HS3 and the transport body are two key proposals in a report by High Speed Two (HS2) chairman Sir David Higgins last week (see panel).
Cameron said improving connectivity and cutting travel times is a "crucial part of our long-term economic plan for the north".
He said the body, Transport for the North (TfN), would work with the government on regional transport strategy, including options, costs and a timeframe for HS3. It would give its interim report in March, he added. The government said TfN would "allow the north to speak with one voice on the big decisions".
Higgins’ report stresses the need to improve connectivity between Leeds and Manchester as well as Hull, Liverpool, Newcastle and Sheffield.

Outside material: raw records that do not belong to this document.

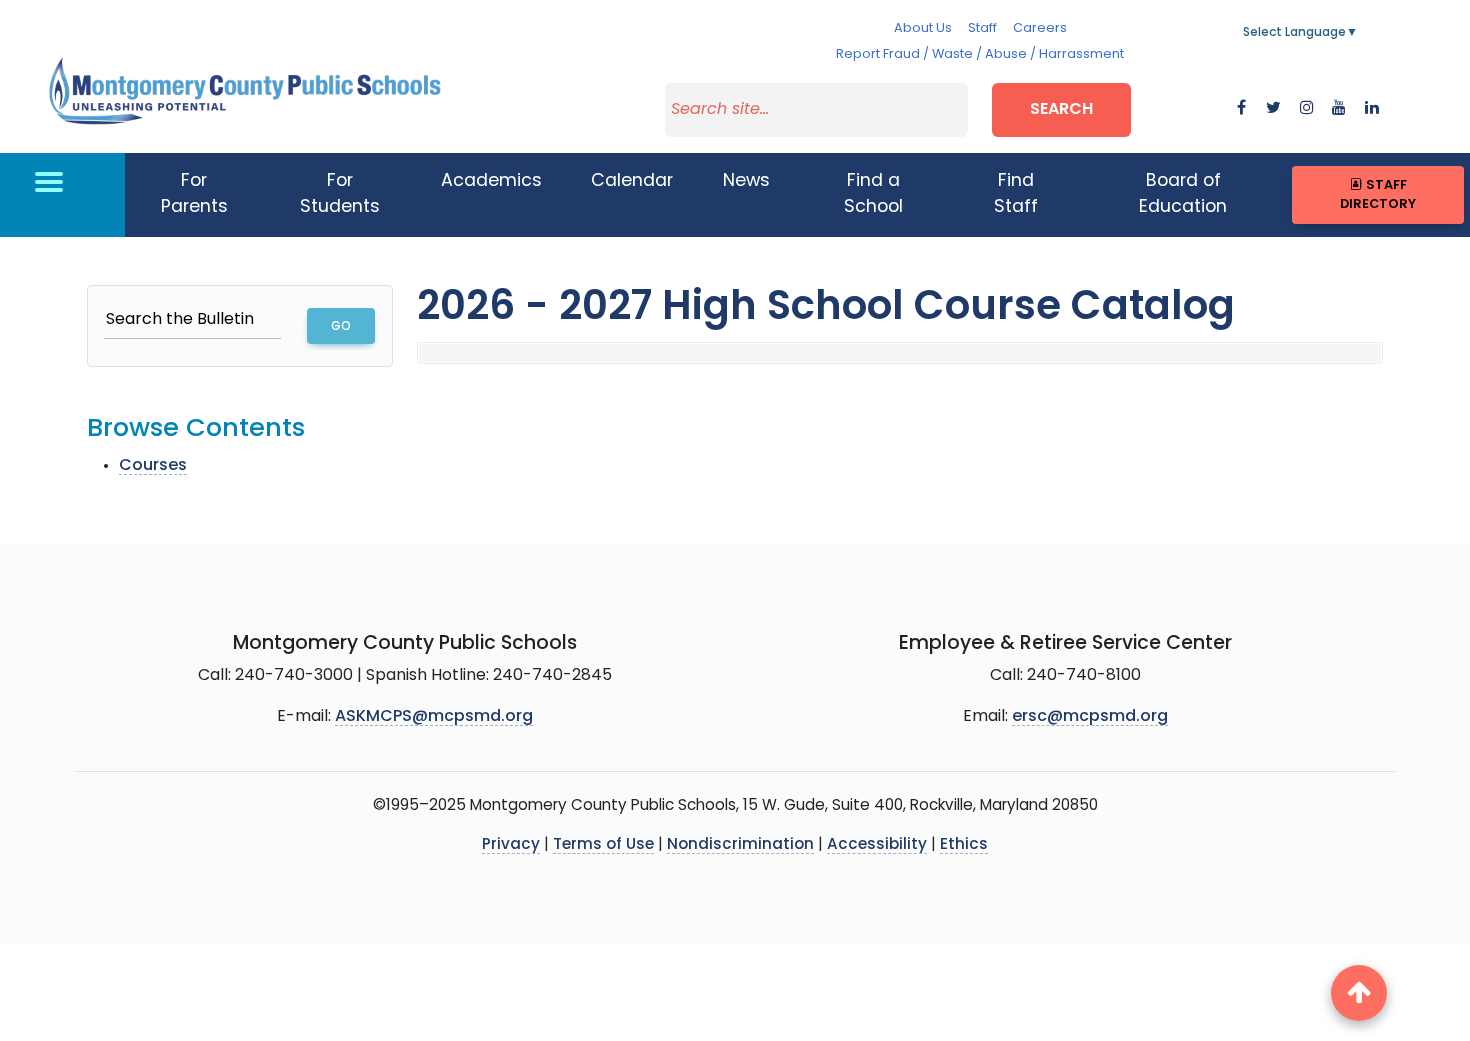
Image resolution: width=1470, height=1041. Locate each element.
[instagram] (1307, 109)
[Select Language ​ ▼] (1359, 33)
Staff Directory (1378, 195)
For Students (340, 194)
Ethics (964, 845)
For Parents (194, 194)
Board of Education (1183, 194)
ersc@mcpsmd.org (1090, 717)
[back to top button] (1359, 993)
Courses (153, 466)
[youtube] (1339, 109)
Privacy (511, 845)
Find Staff (1016, 194)
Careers (1040, 28)
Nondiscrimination (740, 845)
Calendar (632, 181)
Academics (491, 181)
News (746, 181)
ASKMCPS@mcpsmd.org (434, 717)
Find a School (873, 194)
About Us (923, 28)
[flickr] (1372, 109)
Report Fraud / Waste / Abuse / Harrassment (980, 54)
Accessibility (877, 845)
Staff (982, 28)
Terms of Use (603, 845)
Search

It argues that HS3 would enable the north’s growing number of "knowledge-based" businesses – such as high-tech manufacturing, creative industries and finance – to flourish.
Higgins notes that Leeds and Greater Manchester are just 36 miles apart, but "less than one per cent of workers living in the cities commute in either direction each morning".
The report says Network Rail studies show that a high-speed link could cut Leeds–Manchester journey times from 55 minutes to between 26 and 34 minutes.
It adds that Network Rail looked at options including "a new, dedicated high-speed track involving the construction of a tunnel underneath the Pennines to an upgrade of the line using existing unused tunnels".
Higgins’ report comes after two other studies this month, by the City Growth Commission and the Centre for Cities think-tank, also called for improving northern city-regions’ rail connectivity to boost growth.
Commentators said HS3 could have major impacts on housing and regeneration across the north. Jeremy Hinds, Manchester-based planning director at consultancy Savills and head of its HS3 Working Group, said increased housing growth "must follow" any economic gains from the scheme.
Gary Halman, managing partner at Manchester-based consultancy HOW Planning, said HS3 could "open up entirely new housing markets across the region" by making it easier for people living in Leeds or Manchester to commute between the cities.
Halman said any refurbished or new stations could bring employment. But he warned that the economic case still has to be made on HS3’s broader regeneration benefits.
Hinds added: "We don’t have a planning structure that allows for the necessary collaboration across local authorities. One big challenge for planning is to create a framework that allows economic benefits to be shared fairly among the core cities."
Experts differ on the regime under which HS3 could gain planning consent, saying the proposals are still unclear but seem to include both constructing new lines and tunnels and upgrading the current network.
Angus Walker, a partner at law firm Bircham Dyson Bell, said the planning mechanism would depend on the quantity of new line. He pointed out that it would only qualify for the fast-track major infrastructure route for Nationally Significant Infrastructure Projects (NSIPs) if it was at least 2km. Otherwise a Transport and Works Act Order would be needed.
Robbie Owen, a partner at law firm Pinsent Masons, said the government might opt for a parliamentary hybrid bill, the method by which HS2 is being decided, "because of the scale of the proposal". He added that this presents less risk of a legal challenge during the bill process and fewer restrictions than the NSIP route.
But Hinds said the NSIP regime is "ideal" for such projects. He added: "HS3, unlike HS2, has widespread political support. You can see HS3 happening more quickly as a result."